本发明将gpp基因载体应用于二氧化钛纳米管种植体表面，有利于加载和释放。gpp基因载体粒径小(约为60nm)，使其不仅能分布于种植体表面，还能够进入纳米管管状结构(管径约100nm)内部，一方面提高了sirna的加载量，另一方面，能够实现sirna的缓释。克服了以往冻干法、静电吸附加载法加载量低、sirna短时间内释放迅速的问题。

本发明中，gpp的修饰，改变了二氧化钛纳米管种植体的表面形貌、粗糙度、亲水性等表面理化参数，进一步影响后续的体内外生物学效应。能够在一定程度上影响细胞的粘附增殖及体内外成骨分化。因此，能够与促成骨sirna如sickip-1发挥协同促进作用，适宜于应用于种植体表面修饰。

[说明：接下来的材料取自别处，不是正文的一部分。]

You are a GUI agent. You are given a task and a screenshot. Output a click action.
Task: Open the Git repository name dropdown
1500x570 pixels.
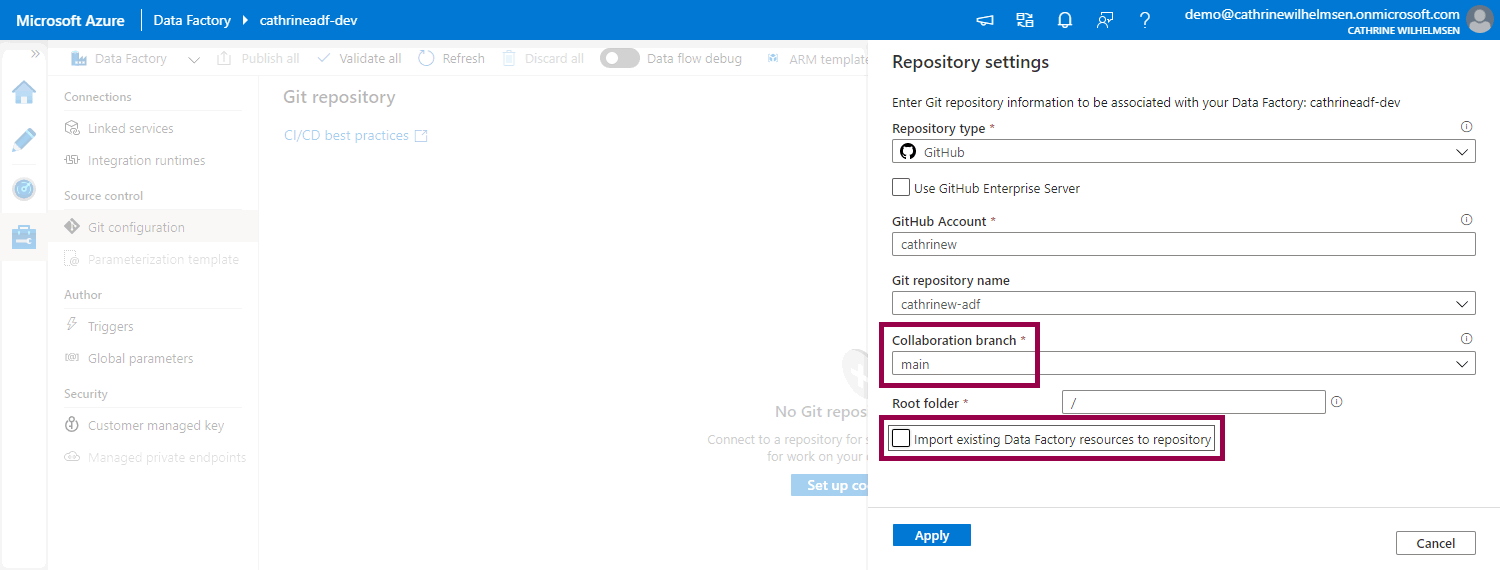1183,304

本发明采用阴极电沉积技术将gpp-sirna混合物加载到二氧化钛纳米管表面，能够通过调节电压、时间等参数，实现sirna加载量的调控。不受种植体形状的限制，可以在其复杂的表面上实现gpp-sirna混合物的均匀分布结合。

本发明采用gpp作为种植体表面的基因载体，基因加载量大、加载量可精细调控、载体转染效率高。成本低、方法具有明显的优势，便于大规模推广。

附图说明

图1为发明过程示意图。

图2为为实施例1制备的牙科种植体二氧化碳纳米管形貌的扫描电镜(sem)照片图，其中图2a为未载gpp-sirna的二氧化碳纳米管形貌图；图2b为载gpp-sirna的二氧化碳纳米管形貌图，nt表示二氧化钛纳米管。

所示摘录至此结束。